> [Given problem]:
Could you change "thumbnail" to "preview" in the part of the data that runs from the line containing "Viewport: 1154px width, 577px" through the end of the data, keeping everything else in those lines the same and leaving the pictures out of your answer?

> [Records supplied]:
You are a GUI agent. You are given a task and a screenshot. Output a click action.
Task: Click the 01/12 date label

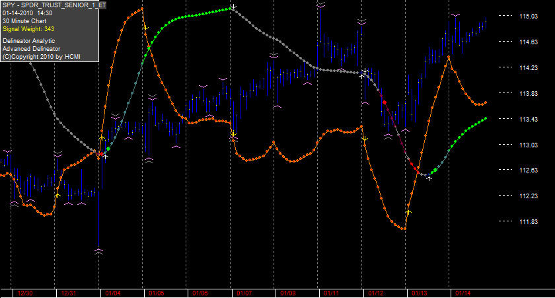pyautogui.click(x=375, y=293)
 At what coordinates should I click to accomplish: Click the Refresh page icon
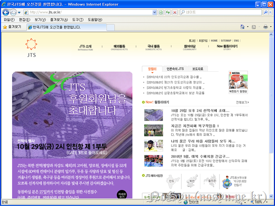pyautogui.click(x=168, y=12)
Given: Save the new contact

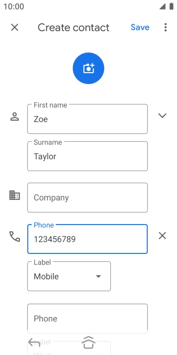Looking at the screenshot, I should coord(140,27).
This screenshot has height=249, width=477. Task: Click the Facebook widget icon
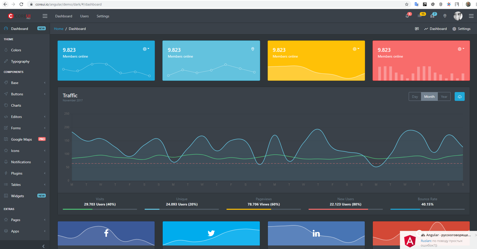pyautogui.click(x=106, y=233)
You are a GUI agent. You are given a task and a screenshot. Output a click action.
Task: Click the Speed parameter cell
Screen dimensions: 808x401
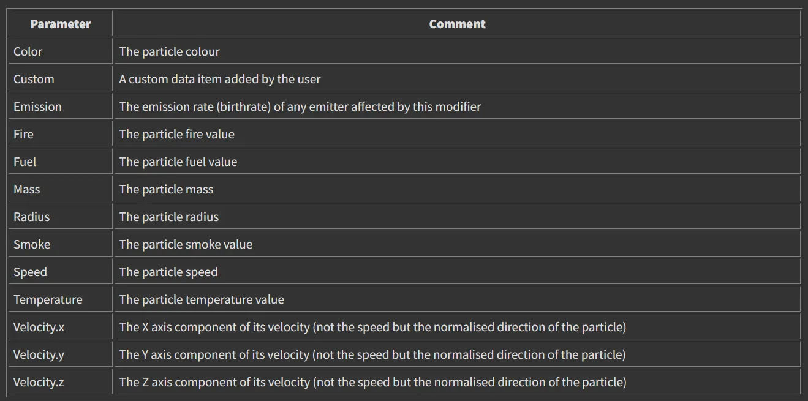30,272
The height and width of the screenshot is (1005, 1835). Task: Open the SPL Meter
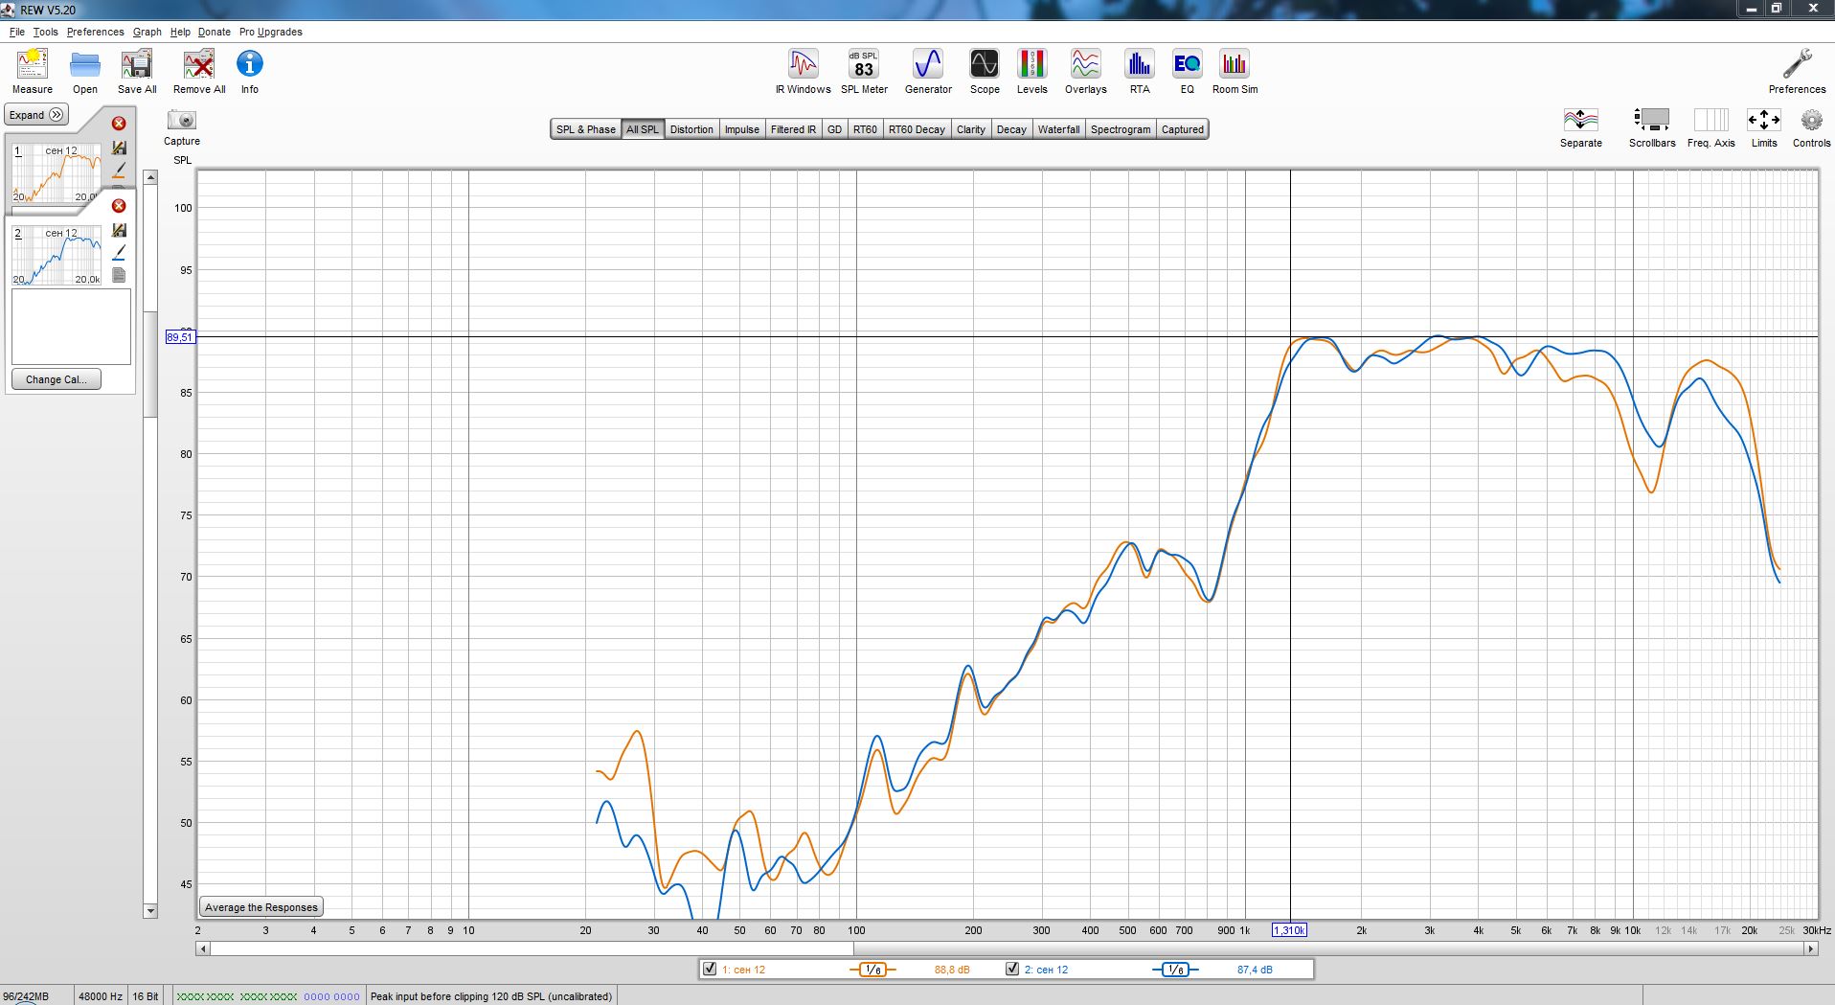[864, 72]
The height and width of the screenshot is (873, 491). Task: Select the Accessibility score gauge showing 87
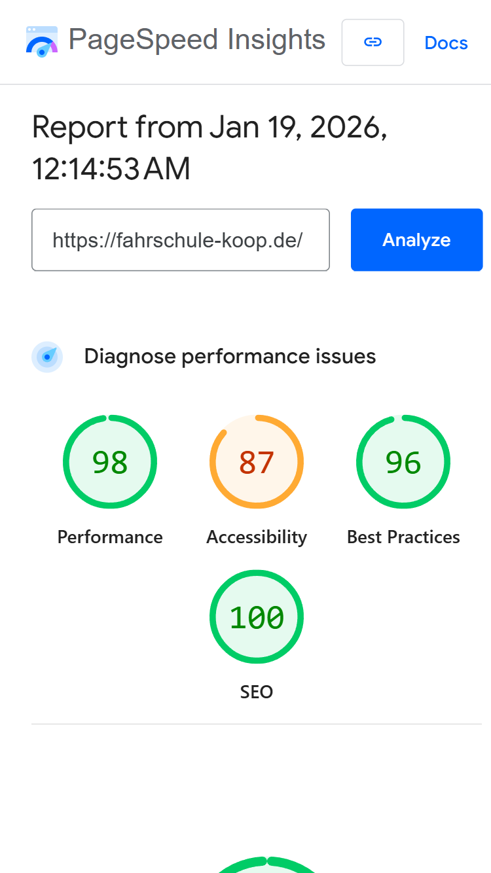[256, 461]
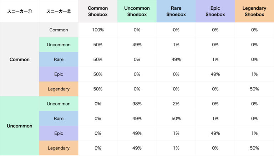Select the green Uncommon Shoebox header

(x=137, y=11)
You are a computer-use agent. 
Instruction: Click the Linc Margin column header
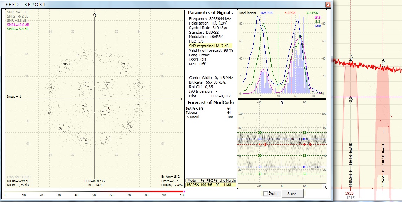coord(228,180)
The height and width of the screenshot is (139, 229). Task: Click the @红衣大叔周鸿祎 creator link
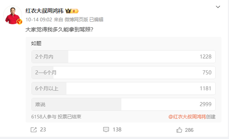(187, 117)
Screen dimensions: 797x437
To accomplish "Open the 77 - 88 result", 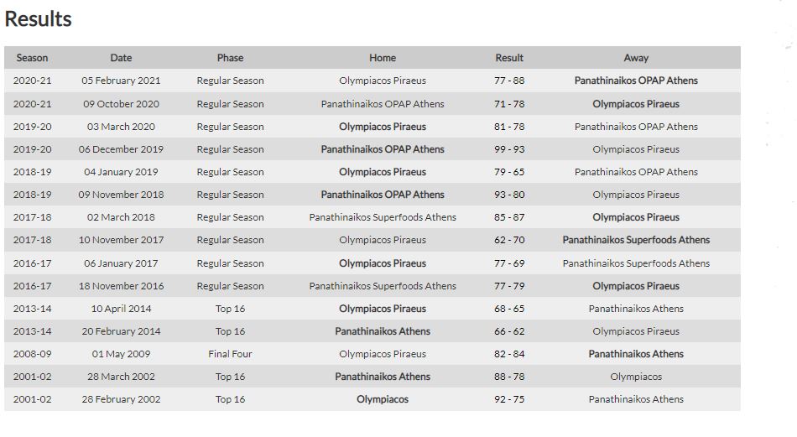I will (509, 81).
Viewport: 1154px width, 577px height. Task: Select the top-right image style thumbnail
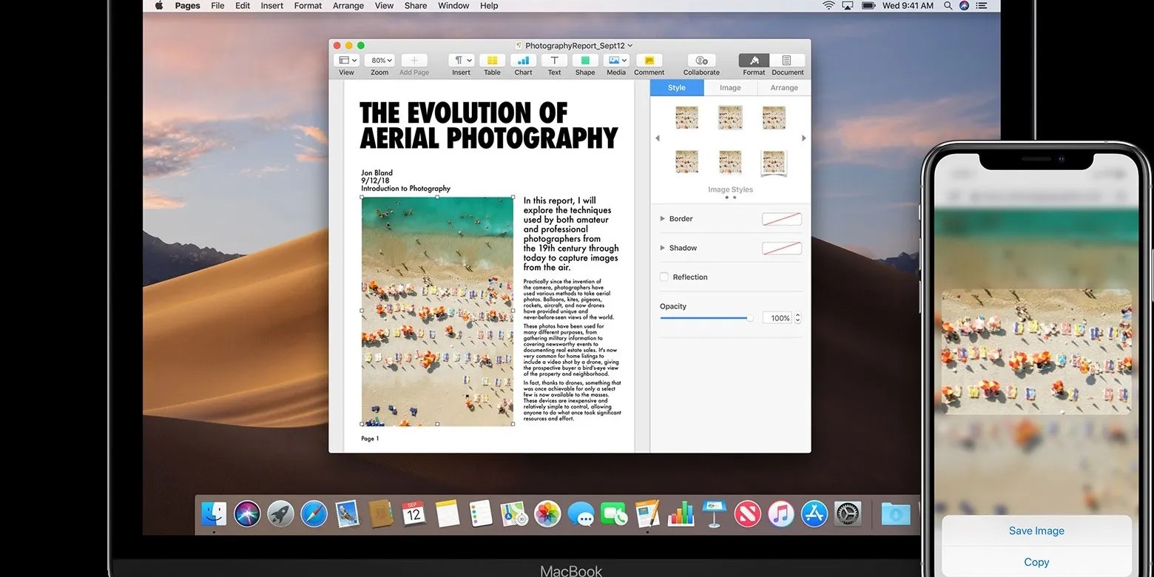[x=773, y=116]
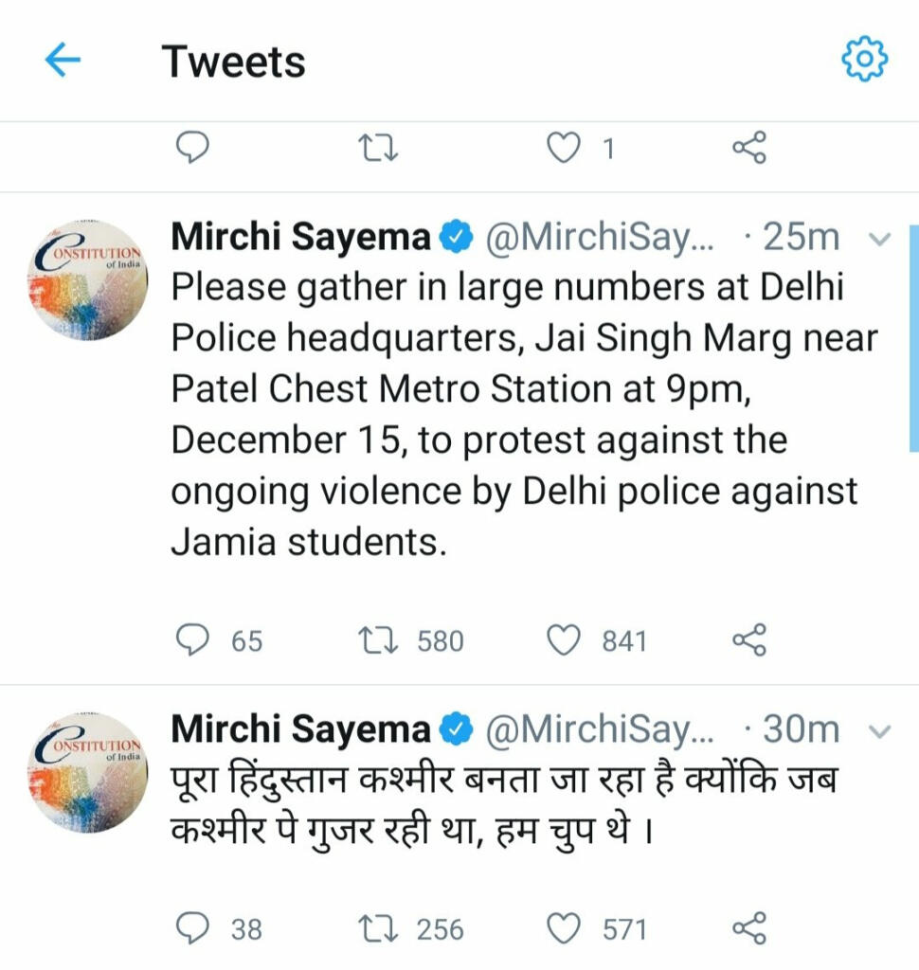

> [The completed task]:
Viewport: 1154px width, 577px height. Task: Select the top-right image style preview
[x=773, y=116]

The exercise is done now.